AIM =>
Please extract all of the rows below and reproduce each one verbatim.

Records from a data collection

==================================================

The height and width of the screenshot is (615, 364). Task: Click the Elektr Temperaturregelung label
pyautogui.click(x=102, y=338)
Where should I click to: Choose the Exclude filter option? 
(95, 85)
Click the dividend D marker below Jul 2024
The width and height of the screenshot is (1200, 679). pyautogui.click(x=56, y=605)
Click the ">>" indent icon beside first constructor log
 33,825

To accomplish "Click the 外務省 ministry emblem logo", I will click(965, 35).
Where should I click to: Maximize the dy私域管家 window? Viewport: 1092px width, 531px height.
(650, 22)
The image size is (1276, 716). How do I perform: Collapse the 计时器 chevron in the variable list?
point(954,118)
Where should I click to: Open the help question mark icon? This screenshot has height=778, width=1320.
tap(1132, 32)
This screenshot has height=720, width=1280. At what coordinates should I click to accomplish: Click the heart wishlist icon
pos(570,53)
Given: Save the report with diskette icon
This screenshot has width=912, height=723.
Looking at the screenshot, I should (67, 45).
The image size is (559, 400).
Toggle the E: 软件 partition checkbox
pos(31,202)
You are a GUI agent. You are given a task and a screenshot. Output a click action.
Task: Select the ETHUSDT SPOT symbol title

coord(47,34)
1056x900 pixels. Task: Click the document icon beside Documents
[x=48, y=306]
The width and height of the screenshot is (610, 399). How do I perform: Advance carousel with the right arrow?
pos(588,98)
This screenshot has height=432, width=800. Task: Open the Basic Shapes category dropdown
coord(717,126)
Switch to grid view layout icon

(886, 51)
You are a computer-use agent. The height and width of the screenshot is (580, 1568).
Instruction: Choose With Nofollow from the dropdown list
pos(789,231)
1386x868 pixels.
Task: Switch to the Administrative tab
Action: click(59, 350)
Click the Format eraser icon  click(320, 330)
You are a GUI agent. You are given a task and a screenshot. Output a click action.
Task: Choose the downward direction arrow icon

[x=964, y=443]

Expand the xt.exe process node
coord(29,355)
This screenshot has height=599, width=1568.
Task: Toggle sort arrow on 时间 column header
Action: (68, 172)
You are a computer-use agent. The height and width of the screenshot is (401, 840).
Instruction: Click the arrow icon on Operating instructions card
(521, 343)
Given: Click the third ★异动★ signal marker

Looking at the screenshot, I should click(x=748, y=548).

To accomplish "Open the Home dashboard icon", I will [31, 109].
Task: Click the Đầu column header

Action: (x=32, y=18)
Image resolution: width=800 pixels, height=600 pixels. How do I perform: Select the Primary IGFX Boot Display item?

==================================================

SOLUTION FOR THIS EXERCISE =>
The height and width of the screenshot is (615, 364). Task: Click the Elektr Temperaturregelung label
pyautogui.click(x=102, y=338)
Where should I click to: Choose the Exclude filter option? 
(95, 85)
Click the dividend D marker below Jul 2024
The width and height of the screenshot is (1200, 679). pyautogui.click(x=56, y=605)
Click the ">>" indent icon beside first constructor log
 33,825

To accomplish "Click the 外務省 ministry emblem logo", I will click(965, 35).
Where should I click to: Maximize the dy私域管家 window? Viewport: 1092px width, 531px height.
(650, 22)
The image size is (1276, 716). How do I perform: Collapse the 计时器 chevron in the variable list?
point(954,118)
Where should I click to: Open the help question mark icon? This screenshot has height=778, width=1320.
tap(1132, 32)
This screenshot has height=720, width=1280. At what coordinates should I click to accomplish: Click the heart wishlist icon
pos(570,53)
Given: Save the report with diskette icon
This screenshot has width=912, height=723.
Looking at the screenshot, I should (67, 45).
The image size is (559, 400).
Toggle the E: 软件 partition checkbox
pos(31,202)
You are a GUI agent. You are given a task and a screenshot. Output a click action.
Task: Select the ETHUSDT SPOT symbol title

coord(47,34)
1056x900 pixels. Task: Click the document icon beside Documents
[x=48, y=306]
The width and height of the screenshot is (610, 399). How do I perform: Advance carousel with the right arrow?
pos(588,98)
This screenshot has height=432, width=800. Task: Open the Basic Shapes category dropdown
coord(717,126)
Switch to grid view layout icon

(886, 51)
You are a computer-use agent. The height and width of the screenshot is (580, 1568).
Instruction: Choose With Nofollow from the dropdown list
pos(789,231)
1386x868 pixels.
Task: Switch to the Administrative tab
Action: click(59, 350)
Click the Format eraser icon  click(320, 330)
You are a GUI agent. You are given a task and a screenshot. Output a click action.
Task: Choose the downward direction arrow icon

[x=964, y=443]

Expand the xt.exe process node
coord(29,355)
This screenshot has height=599, width=1568.
Task: Toggle sort arrow on 时间 column header
Action: (68, 172)
You are a computer-use agent. The height and width of the screenshot is (401, 840).
Instruction: Click the arrow icon on Operating instructions card
(521, 343)
Given: Click the third ★异动★ signal marker

Looking at the screenshot, I should click(x=748, y=548).

To accomplish "Open the Home dashboard icon", I will [31, 109].
Task: Click the Đầu column header

Action: (x=32, y=18)
Image resolution: width=800 pixels, height=600 pixels. How do I perform: Select the Primary IGFX Boot Display item?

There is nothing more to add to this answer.